Task details: Would you print out every entry exactly as given?

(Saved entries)
^^^^
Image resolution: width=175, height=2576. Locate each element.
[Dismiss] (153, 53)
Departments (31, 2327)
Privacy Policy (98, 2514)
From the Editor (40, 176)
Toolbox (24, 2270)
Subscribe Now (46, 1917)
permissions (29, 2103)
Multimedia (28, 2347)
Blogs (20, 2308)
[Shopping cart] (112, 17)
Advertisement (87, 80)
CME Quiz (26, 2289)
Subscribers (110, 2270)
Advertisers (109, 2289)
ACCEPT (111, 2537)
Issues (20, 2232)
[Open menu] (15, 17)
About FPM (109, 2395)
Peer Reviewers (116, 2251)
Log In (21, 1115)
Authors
^^^^
Response to this task:
Image resolution: width=175, height=2576. Locate each element.
[Dismiss] (153, 53)
Departments (31, 2327)
Privacy Policy (98, 2514)
From the Editor (40, 176)
Toolbox (24, 2270)
Subscribe Now (46, 1917)
permissions (29, 2103)
Multimedia (28, 2347)
Blogs (20, 2308)
[Shopping cart] (112, 17)
Advertisement (87, 80)
CME Quiz (26, 2289)
Subscribers (110, 2270)
Advertisers (109, 2289)
ACCEPT (111, 2537)
Issues (20, 2232)
[Open menu] (15, 17)
About FPM (109, 2395)
Peer Reviewers (116, 2251)
Log In (21, 1115)
Authors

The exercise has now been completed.